Although she would, from time to time, check for forgotten change in the coin return of a public phone, she usually would not accept money offered her. It was more than a matter of pride: refusing money in America gets remembered along with — she hoped — the act of somebody doing a lowly task to upgrade the public weal without being paid for it beyond recognition (even if sometimes of a disdainful sort). Yet in her was no self-congratulation, no sanctimoniousness about a fearless lone-woman stewardship. She was doing simply what she wanted to do.

In spite of her always being alert to her appearance and never looking unkempt, always keeping her thrift-shop outfits neatly coordinated, her litter sack could nonetheless cause people to take her for a bag lady, a judgment making it easy for them to explain her to their convenient satisfaction. After all, where’s the pigeonhole for an educated and attractive woman working alone to clean up after the rest of us? Ingold did not mention it, but I saw it: an occasional person deprecating and depreciating her efforts, palliatives against anyone disturbing the smugly comfortable who are incapable of considering two words — 
rethink excess.

At one point, Jean stepped off to pick up a couple of beverage containers — an aluminum one to resell, but the plastic one in Alamogordo was only trash. I watched her small buckskin moccasins leave ever-so-faint imprints in the dusty alley. There was a woman who had walked away — steadily if slowly — from a life of artificial wants made to look like needs. She would never speak of it this way, but I will: Jean Ingold’s monkey wrench of nonconformity was tiny, but she never hesitated to throw it into the greased machinery of crapulent consumerism.
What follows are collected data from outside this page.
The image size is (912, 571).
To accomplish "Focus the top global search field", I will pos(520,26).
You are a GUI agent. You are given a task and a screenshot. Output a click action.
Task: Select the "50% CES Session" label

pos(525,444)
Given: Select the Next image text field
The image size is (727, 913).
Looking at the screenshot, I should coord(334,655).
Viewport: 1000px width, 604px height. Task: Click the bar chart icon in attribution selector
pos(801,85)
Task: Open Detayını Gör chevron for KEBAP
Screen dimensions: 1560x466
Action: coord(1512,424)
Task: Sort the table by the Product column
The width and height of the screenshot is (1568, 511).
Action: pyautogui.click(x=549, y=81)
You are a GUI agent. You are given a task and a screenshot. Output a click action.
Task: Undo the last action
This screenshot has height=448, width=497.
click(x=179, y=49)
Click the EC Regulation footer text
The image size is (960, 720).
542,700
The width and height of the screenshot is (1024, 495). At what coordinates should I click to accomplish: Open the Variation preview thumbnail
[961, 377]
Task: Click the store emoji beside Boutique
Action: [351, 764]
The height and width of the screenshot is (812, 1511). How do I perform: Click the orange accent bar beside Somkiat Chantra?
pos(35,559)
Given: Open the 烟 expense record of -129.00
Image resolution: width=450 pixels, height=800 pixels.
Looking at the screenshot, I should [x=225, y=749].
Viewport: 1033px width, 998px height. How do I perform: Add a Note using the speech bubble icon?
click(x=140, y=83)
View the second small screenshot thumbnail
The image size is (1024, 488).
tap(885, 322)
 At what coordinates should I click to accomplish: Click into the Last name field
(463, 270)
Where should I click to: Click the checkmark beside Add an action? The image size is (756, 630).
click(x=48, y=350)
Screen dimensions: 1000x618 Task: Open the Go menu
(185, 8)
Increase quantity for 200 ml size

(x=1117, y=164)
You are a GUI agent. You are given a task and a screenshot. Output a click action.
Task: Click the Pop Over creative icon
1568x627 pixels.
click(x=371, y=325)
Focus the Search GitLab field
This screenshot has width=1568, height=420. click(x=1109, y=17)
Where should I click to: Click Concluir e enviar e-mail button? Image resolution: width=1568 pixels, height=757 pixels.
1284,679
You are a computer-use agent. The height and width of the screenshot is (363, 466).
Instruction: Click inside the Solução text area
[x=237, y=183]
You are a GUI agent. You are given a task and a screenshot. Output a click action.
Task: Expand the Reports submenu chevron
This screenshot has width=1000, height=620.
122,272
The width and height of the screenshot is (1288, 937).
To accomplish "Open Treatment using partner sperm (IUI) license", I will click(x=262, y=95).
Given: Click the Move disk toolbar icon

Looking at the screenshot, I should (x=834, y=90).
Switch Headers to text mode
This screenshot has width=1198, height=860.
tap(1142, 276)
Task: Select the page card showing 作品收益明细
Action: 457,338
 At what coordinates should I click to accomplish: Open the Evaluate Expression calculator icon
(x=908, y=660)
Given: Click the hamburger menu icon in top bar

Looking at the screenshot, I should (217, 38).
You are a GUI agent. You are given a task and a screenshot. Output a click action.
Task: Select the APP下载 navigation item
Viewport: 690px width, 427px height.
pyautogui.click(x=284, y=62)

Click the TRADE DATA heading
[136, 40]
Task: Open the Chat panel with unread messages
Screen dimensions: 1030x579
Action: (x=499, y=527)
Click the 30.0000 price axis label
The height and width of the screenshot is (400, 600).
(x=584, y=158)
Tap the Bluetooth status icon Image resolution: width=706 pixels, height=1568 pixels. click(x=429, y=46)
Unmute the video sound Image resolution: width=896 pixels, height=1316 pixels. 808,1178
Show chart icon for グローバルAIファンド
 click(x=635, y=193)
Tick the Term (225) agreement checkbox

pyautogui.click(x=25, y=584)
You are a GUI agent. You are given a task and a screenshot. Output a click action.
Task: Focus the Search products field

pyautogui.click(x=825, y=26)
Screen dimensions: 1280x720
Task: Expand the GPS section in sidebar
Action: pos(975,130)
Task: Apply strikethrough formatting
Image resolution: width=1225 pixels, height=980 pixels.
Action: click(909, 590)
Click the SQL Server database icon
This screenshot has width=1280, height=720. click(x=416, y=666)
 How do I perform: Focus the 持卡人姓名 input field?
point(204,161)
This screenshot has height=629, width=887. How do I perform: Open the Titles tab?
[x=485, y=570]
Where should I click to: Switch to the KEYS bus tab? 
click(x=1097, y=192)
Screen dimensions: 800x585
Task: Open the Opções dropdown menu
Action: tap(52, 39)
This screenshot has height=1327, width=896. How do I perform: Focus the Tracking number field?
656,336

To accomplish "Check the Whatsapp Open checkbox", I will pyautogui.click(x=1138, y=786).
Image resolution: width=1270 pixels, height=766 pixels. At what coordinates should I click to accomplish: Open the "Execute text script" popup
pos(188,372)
I had no plan to live exactly as she did, in part because she depended on the overflow of a prodigal nation. What I saw in her life was an alert to superfluity, a demonstration of the ancient and universal wisdom of controlling material desires by enhancing the life of one’s heart and mind, the grand goal of every major religion and spiritual path ever put before humanity. Perhaps I’m unaware of one, but I can’t recall any way of the spirit that demands perfection (Matthew’s “Be ye perfect” gets a better reading from Luke: “Be ye merciful”). Most of the paths, it seems to me, say more simply, “Wake up! Do better! Connect!” Ingold’s habits set a marker to measure how near or far I might be from such a course, how close to a broadly sensible material existence. For me, the mirror she held up reflected not so much her achievement as the distance I believed I had yet to go. Her life was a burr in my conscience, and I was in her debt for it.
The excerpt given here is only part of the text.